Visual Prompting via Image Inpainting

Amir Bar, Yossi Gandelsman, Trevor Darrell, Amir Globerson, Alexei A. Efros

This repository is the implementation of the paper, for more info about this work see Project Page. You can experiment with visual prompting using this (demo)[demo.ipynb].

Abstract

How does one adapt a pre-trained visual model to novel downstream tasks without task-specific finetuning or any model modification? Inspired by prompting in NLP, this paper investigates visual prompting: given input-output image example(s) of a new task at test time and a new input image, the goal is to automatically produce the correct output image, consistent with the example(s) task. We show that posing this problem as a simple image inpainting task - literally just filling in a hole in a concatenated visual prompt image - turns out to be surprisingly effective, given that the inpainting algorithm has been trained on the right data. We train masked auto-encoding models on a new dataset that we curated - 88k unlabeled figures from academic papers sources on Arxiv.
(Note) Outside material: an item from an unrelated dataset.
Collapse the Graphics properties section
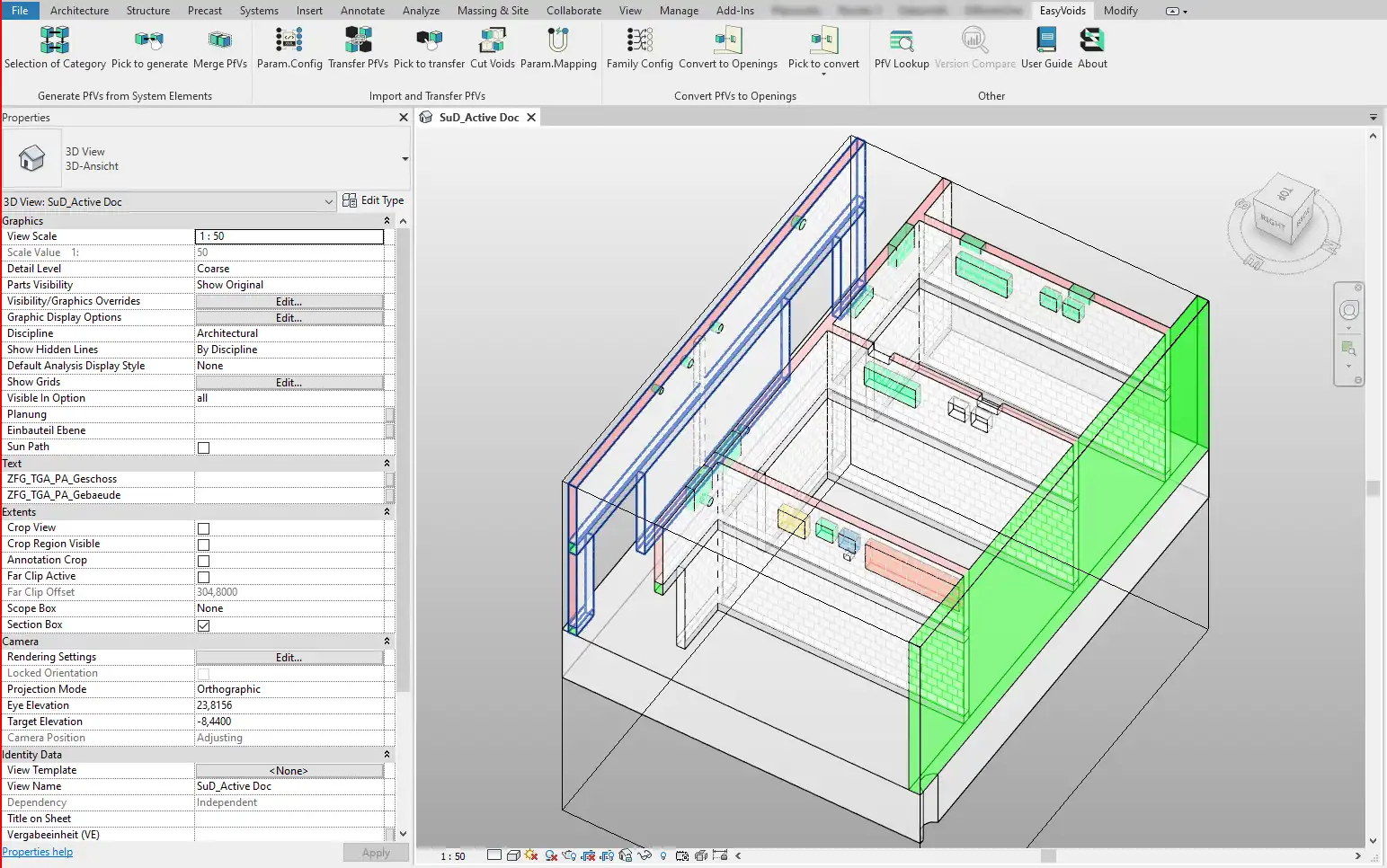This screenshot has height=868, width=1387. click(387, 221)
We apply visual prompting to these pretrained models and demonstrate results on various downstream tasks, including foreground segmentation, single object detection, colorization, edge detection, etc.

Computer Vision Figures Dataset

To download the dataset run:

cd figures_dataset
sudo apt-get install poppler-utils
pip install -r requirements.txt

Download train/val:

python download_links.py --output_dir <path_to_output_dir> --split train
python download_links.py --output_dir <path_to_output_dir> --split val

Note: the paper sources are hosted by arXiv and download time might take 2-3 days.
For inquiries/questions about this please email the authors directly.

Train

Prerequisites

pytorch/pytorch-lightining installation, set cudatoolkit to your cuda version or choose an installation using these instructions.

conda install pytorch==1.8.0 torchvision==0.9.0 torchaudio==0.8.0 cudatoolkit=11.1 pytorch-lightning==1.6.2 -c pytorch -c conda-forge

Then install the following requirements:

pip install -r requirements.txt

Download pretrained VQGAN codebook checkpoint and config vqgan_imagenet_f16_1024, place both last.ckpt and model.yaml on the repository root.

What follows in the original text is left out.